**Provided records**:
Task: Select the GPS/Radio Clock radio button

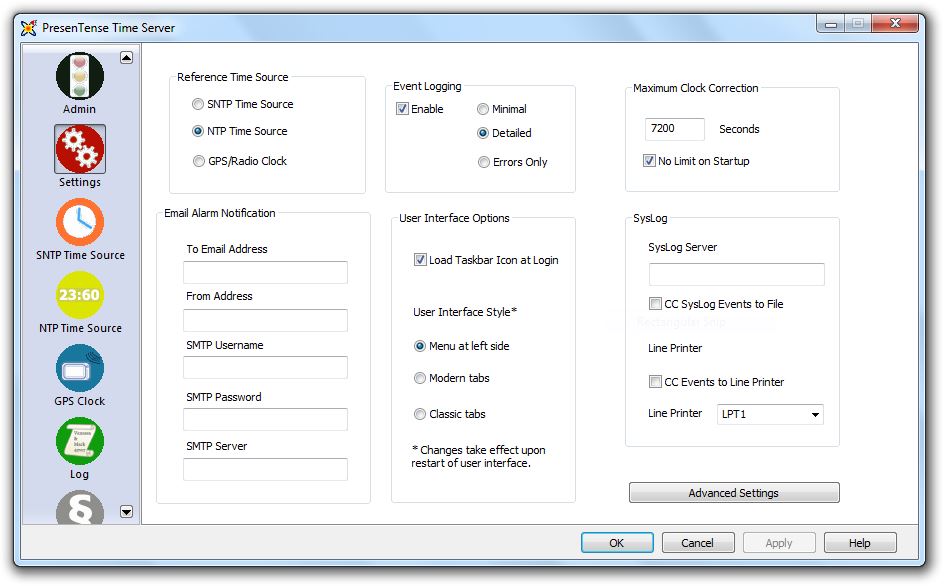Action: [x=198, y=160]
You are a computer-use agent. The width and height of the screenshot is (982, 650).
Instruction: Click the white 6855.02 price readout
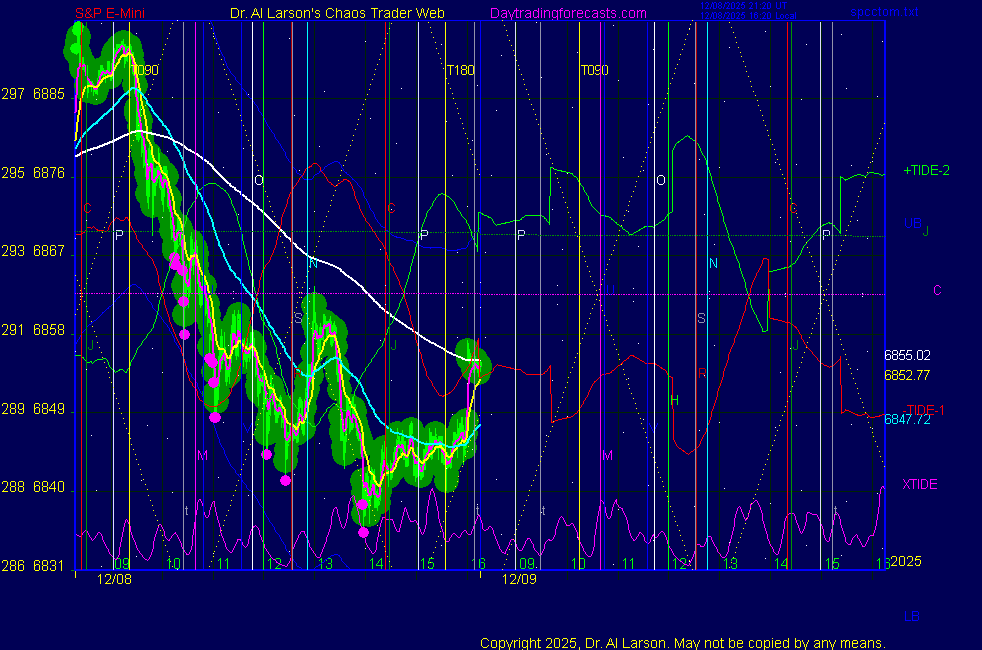(907, 355)
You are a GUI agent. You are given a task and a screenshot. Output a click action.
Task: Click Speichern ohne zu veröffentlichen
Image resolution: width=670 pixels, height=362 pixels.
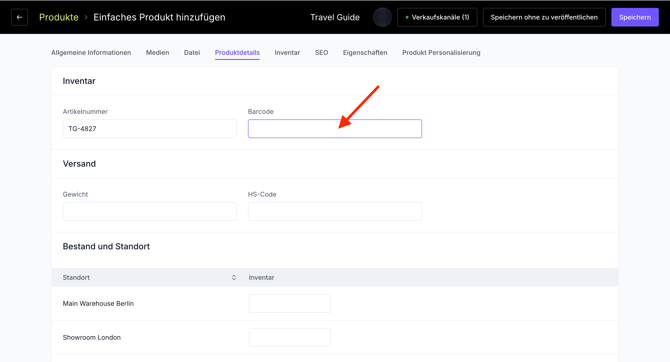click(544, 18)
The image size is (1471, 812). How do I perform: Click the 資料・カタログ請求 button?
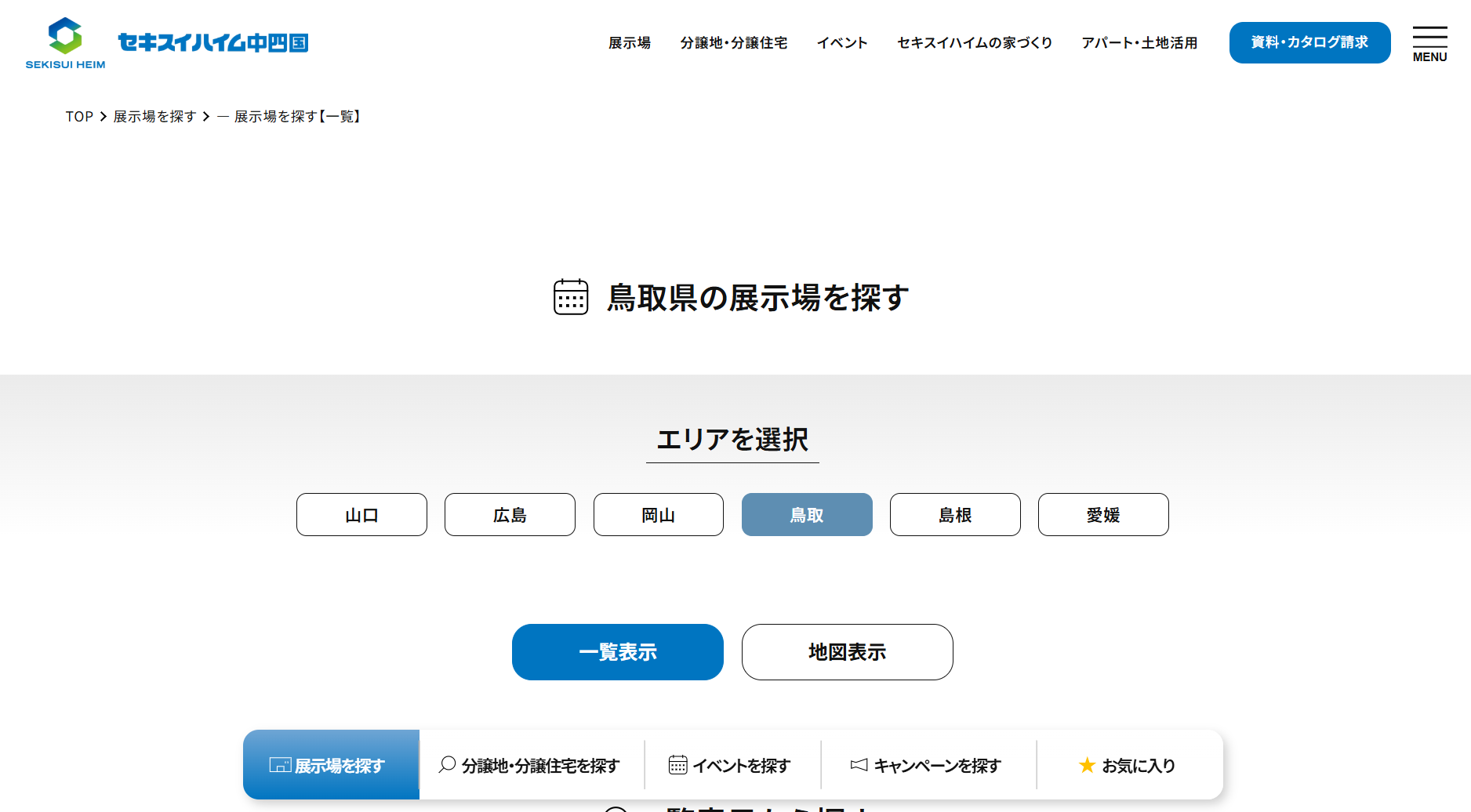click(x=1309, y=43)
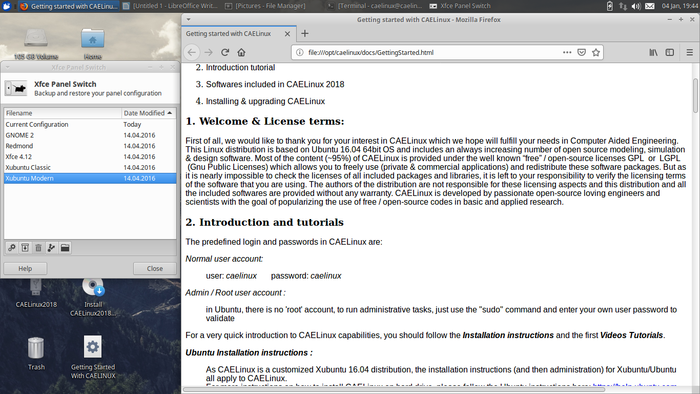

**Action item**:
Exactly and only the lines from the one holding "Instruction: Click the" through the final line of the material must be returned, both ends included, without any pictures.

**Answer to the problem**:
Instruction: Click the white 6855.02 price readout
(907, 355)
You are a GUI agent. You are given a task and a screenshot. Output a click action.
Task: Click Speichern ohne zu veröffentlichen
Image resolution: width=670 pixels, height=362 pixels.
click(544, 18)
The image size is (1471, 812). How do I perform: Click the 資料・カタログ請求 button?
click(x=1309, y=43)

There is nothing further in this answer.